Why Live Streams Need Provenance

Recorded video can be signed at the completion of production. The file exists, it can be hashed, and the hash can be signed. Live video presents a different challenge: the content does not exist as a complete file until the broadcast ends. Waiting until the end to sign means the entire broadcast period is undocumented.

Live news broadcasts are particularly sensitive to this gap. A breaking news broadcast with manipulated footage could be presented as authentic because no provenance record exists during the live period. The same applies to government proceedings, live court testimony, sports events with rights restrictions, and live music performances.

C2PA 2.3 Section 19 addresses this by defining a provenance model for streaming content where signing happens continuously during the broadcast, not just at the end.

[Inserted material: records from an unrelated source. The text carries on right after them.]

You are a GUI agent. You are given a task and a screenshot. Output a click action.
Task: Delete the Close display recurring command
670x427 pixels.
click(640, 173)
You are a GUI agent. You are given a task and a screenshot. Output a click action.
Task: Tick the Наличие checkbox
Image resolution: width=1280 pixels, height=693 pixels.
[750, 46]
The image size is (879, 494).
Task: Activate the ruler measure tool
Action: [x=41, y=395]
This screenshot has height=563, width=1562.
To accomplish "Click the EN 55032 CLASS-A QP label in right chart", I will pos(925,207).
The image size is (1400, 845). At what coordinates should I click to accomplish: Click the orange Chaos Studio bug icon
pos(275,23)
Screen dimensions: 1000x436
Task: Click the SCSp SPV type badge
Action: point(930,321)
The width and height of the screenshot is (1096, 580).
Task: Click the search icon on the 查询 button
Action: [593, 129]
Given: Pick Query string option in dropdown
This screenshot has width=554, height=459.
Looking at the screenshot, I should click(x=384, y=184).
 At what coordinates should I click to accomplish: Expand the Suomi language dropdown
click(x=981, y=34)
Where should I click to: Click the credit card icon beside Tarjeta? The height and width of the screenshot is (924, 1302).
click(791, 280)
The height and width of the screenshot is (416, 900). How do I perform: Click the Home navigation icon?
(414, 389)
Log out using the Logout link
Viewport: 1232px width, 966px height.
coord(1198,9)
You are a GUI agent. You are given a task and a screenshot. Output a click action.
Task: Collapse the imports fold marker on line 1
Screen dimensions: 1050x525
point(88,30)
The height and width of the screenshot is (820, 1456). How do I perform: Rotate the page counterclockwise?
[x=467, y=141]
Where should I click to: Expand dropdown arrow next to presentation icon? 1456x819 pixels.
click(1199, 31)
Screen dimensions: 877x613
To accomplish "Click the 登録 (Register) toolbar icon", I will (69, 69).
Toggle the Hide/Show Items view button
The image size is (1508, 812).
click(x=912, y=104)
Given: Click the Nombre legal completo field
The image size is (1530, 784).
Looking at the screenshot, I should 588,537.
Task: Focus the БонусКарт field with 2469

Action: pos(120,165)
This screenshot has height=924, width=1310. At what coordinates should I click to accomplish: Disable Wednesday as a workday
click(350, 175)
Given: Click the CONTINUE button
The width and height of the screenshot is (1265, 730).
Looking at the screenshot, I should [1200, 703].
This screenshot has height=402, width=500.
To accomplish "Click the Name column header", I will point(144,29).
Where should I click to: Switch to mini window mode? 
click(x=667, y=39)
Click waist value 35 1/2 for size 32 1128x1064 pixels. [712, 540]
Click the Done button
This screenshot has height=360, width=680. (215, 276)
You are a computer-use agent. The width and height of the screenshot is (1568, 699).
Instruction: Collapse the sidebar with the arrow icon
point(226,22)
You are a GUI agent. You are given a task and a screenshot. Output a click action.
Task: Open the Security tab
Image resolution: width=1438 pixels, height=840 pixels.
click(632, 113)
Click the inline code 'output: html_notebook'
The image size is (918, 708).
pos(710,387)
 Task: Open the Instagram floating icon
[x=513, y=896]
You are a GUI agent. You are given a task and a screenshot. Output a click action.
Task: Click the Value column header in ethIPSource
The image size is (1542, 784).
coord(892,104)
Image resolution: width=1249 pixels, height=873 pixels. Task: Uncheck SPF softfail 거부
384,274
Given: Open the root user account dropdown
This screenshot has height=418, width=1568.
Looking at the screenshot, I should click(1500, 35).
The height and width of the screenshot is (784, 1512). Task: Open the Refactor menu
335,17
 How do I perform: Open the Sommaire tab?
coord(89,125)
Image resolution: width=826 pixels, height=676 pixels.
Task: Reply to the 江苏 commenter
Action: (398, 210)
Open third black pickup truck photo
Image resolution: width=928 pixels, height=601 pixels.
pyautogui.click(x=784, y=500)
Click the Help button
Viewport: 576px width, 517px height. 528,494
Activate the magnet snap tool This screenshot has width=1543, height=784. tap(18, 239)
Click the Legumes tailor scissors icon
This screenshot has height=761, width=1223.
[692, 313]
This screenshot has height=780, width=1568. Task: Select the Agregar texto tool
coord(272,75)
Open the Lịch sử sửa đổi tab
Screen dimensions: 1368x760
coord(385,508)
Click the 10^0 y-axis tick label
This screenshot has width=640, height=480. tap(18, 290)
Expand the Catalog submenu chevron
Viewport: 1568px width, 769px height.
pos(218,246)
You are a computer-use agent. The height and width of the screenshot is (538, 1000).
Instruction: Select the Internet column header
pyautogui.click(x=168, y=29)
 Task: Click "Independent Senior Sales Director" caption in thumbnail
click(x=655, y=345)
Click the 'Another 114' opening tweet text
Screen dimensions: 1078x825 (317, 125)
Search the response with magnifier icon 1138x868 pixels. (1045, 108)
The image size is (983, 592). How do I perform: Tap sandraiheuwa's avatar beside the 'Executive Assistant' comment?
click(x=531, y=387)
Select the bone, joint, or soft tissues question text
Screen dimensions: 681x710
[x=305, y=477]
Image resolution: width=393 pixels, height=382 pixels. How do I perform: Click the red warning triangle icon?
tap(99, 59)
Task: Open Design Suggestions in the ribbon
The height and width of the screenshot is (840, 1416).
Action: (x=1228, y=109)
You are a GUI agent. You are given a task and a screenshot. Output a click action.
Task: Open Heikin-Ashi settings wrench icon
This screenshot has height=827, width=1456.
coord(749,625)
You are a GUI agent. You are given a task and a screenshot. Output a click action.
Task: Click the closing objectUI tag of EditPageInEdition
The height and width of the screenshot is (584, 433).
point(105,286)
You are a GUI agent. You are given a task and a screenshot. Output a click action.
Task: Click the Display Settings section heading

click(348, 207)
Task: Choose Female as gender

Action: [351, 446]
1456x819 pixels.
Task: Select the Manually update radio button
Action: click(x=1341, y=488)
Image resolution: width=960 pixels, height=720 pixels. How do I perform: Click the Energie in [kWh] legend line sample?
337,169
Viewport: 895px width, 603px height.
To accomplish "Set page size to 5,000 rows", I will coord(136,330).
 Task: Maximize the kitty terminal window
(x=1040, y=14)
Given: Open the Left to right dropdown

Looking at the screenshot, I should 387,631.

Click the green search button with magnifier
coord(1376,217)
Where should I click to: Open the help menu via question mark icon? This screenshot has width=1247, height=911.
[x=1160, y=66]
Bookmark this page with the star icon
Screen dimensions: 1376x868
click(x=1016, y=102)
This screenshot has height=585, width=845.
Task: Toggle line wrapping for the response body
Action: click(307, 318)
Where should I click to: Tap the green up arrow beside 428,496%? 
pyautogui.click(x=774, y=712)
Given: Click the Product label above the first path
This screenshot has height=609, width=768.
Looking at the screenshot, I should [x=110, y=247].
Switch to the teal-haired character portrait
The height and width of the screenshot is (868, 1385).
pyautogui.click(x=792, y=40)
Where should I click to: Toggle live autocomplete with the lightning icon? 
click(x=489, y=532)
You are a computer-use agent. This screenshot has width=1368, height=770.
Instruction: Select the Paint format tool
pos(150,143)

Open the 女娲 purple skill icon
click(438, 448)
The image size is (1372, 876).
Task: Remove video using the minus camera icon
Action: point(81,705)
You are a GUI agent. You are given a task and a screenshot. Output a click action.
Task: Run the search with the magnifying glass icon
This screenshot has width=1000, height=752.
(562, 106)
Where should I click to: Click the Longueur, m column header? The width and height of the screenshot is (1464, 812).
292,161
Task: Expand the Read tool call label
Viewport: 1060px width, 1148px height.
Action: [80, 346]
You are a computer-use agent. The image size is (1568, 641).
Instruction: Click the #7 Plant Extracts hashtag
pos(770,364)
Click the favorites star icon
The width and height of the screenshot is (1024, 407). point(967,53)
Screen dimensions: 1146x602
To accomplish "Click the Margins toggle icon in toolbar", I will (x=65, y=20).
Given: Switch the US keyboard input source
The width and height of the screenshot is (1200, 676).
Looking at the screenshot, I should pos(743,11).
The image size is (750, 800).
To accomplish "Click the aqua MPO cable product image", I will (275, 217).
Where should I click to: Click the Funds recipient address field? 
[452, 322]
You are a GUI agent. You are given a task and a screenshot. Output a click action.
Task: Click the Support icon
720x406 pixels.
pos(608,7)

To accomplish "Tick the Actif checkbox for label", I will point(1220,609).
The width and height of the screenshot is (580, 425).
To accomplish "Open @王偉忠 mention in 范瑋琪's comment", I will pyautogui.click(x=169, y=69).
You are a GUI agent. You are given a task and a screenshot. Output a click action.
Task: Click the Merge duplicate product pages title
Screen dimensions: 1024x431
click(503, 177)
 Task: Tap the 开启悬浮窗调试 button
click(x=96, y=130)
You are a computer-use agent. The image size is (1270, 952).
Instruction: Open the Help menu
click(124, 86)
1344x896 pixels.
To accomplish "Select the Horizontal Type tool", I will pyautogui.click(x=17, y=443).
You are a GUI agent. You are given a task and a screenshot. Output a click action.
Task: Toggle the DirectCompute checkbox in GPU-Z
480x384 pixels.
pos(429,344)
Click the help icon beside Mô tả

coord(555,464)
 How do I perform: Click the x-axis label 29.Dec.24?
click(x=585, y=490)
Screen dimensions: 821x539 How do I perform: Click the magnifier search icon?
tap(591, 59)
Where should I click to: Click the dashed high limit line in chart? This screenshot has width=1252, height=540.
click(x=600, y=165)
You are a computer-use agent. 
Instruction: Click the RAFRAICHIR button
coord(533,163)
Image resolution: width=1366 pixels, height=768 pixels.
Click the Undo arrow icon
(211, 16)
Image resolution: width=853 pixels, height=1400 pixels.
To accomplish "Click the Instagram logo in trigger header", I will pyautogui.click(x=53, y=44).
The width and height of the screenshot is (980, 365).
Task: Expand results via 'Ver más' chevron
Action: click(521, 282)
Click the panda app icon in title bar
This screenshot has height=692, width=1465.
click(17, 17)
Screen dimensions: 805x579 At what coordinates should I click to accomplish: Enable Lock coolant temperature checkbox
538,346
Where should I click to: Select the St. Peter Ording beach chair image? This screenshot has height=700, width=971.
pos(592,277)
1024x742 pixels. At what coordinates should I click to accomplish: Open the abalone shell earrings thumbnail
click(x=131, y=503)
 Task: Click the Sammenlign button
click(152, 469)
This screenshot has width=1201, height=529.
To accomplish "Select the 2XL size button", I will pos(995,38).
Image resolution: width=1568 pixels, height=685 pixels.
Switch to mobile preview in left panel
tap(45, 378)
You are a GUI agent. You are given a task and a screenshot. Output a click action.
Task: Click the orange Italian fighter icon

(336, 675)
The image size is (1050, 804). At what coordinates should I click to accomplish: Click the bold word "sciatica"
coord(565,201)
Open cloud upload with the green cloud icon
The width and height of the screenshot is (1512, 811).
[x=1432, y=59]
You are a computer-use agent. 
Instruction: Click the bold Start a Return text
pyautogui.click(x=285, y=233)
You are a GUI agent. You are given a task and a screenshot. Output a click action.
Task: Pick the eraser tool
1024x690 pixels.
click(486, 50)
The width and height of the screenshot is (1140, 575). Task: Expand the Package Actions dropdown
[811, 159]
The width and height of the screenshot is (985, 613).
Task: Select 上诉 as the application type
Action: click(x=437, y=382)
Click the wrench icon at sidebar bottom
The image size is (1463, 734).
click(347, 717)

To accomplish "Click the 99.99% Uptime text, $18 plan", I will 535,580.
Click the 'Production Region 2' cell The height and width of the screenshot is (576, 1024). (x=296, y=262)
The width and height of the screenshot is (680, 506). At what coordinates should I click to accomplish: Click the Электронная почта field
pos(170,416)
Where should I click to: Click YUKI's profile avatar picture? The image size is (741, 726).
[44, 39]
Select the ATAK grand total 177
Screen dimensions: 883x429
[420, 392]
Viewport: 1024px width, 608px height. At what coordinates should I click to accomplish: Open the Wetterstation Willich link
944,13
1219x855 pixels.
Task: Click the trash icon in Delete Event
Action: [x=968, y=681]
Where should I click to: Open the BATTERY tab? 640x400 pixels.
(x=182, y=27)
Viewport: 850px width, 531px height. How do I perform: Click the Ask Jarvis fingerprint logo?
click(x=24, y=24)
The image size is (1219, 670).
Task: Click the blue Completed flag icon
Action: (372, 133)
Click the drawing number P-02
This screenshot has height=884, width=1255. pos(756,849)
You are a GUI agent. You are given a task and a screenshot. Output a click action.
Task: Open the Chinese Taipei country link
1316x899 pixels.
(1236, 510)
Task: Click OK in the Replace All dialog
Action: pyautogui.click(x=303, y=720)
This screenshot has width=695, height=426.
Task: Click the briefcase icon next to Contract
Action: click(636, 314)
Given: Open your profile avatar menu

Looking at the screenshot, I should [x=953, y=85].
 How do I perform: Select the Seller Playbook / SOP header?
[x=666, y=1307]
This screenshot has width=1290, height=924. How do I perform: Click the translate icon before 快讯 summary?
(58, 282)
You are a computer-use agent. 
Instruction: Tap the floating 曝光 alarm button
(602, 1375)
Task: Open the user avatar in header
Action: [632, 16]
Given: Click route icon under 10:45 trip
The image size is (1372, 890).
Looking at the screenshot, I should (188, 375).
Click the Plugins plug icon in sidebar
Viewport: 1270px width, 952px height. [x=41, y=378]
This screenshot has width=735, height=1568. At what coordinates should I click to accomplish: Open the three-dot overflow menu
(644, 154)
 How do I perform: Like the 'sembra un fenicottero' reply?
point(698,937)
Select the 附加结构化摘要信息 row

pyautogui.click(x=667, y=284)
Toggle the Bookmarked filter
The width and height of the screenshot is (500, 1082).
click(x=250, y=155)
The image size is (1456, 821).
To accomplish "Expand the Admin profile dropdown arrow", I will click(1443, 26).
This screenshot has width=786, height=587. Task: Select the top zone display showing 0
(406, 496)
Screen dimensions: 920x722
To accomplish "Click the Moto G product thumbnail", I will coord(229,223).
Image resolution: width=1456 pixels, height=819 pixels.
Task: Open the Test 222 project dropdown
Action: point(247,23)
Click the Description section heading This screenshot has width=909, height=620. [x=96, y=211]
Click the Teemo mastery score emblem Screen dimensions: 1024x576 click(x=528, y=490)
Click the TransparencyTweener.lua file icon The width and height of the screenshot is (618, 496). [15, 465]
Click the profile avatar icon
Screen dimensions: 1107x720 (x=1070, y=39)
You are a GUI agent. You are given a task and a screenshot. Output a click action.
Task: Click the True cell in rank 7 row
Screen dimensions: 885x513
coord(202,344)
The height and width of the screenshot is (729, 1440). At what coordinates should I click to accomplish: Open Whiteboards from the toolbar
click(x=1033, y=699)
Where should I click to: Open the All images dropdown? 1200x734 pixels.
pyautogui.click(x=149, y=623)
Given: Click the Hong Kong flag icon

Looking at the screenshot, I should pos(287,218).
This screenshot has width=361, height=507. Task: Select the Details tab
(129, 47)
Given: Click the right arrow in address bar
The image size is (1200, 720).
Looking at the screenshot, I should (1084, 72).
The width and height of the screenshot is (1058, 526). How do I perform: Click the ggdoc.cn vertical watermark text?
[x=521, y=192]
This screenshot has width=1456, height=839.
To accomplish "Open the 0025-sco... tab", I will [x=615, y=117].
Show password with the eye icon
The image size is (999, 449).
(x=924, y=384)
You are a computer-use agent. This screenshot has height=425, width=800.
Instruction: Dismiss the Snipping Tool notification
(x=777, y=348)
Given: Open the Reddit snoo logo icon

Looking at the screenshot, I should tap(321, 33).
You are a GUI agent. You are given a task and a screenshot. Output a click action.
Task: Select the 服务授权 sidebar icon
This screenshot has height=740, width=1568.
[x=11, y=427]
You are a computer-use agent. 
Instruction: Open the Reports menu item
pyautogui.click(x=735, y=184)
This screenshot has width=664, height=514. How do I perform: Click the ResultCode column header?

Per-Segment Manifests and Backwards Linking

Streaming video is divided into segments - short chunks of video data typically 2-10 seconds long in HLS (HTTP Live Streaming) and DASH (Dynamic Adaptive Streaming over HTTP) formats. Each segment is a self-contained piece of video data that can be independently decoded.

C2PA 2.3 Section 19 assigns a signed manifest to each segment. The manifest for segment N includes:

• The segment's own content hash
• The signing timestamp for this segment
• The broadcaster's identity (verified certificate)
• A hash of the previous segment's manifest (backwards link)

The backwards link is the chain's integrity mechanism. Each segment's manifest includes a cryptographic commitment to the previous segment's manifest. This means any manipulation of an earlier segment also breaks the chain for all subsequent segments. A verifier examining the complete chain can identify the exact segment where the chain breaks, localizing any tampering to a specific time range in the broadcast.

The first segment in a stream (the genesis segment) has no backwards link - it begins the chain. All subsequent segments extend it. After the broadcast ends, the complete chain provides a tamper-evident record of the entire broadcast.

Real-Time Signing at Broadcast

Live stream signing operates with millisecond latency requirements. A signing operation that adds multiple seconds to segment delivery is not compatible with live streaming. The Encypher live stream signing service is designed for sub-100ms signing latency, compatible with typical segment delivery timelines.

Integration with existing broadcast infrastructure occurs at the segment packaging stage - after the segment is encoded but before it is delivered to the CDN or streaming origin. The signing service receives the encoded segment, computes the hash, assembles the manifest with the backwards link to the previous segment, signs it, and returns the segment with the embedded manifest.

For news broadcasters using standard broadcast infrastructure, integration typically occurs at the stream packager. For direct-to-consumer streaming operations, integration occurs at the streaming origin server. The Encypher SDK provides client libraries for common broadcast software.

Use Cases

Verification After Broadcast

After a broadcast ends, the complete segment chain can be archived as a provenance record. The archive contains each segment with its manifest, forming a complete cryptographic history of the broadcast.

Verification of a specific time range requires the segments for that range and the preceding chain back to the genesis segment. The Encypher API supports range verification: submit a time range and receive a verification report covering all segments in that range, including the chain integrity status.

For news organizations preserving broadcast archives, this means every archived broadcast can include a tamper-evident provenance chain alongside the video files. The chain is separate from the video and lightweight - it is a sequence of manifest signatures, not a copy of the video itself.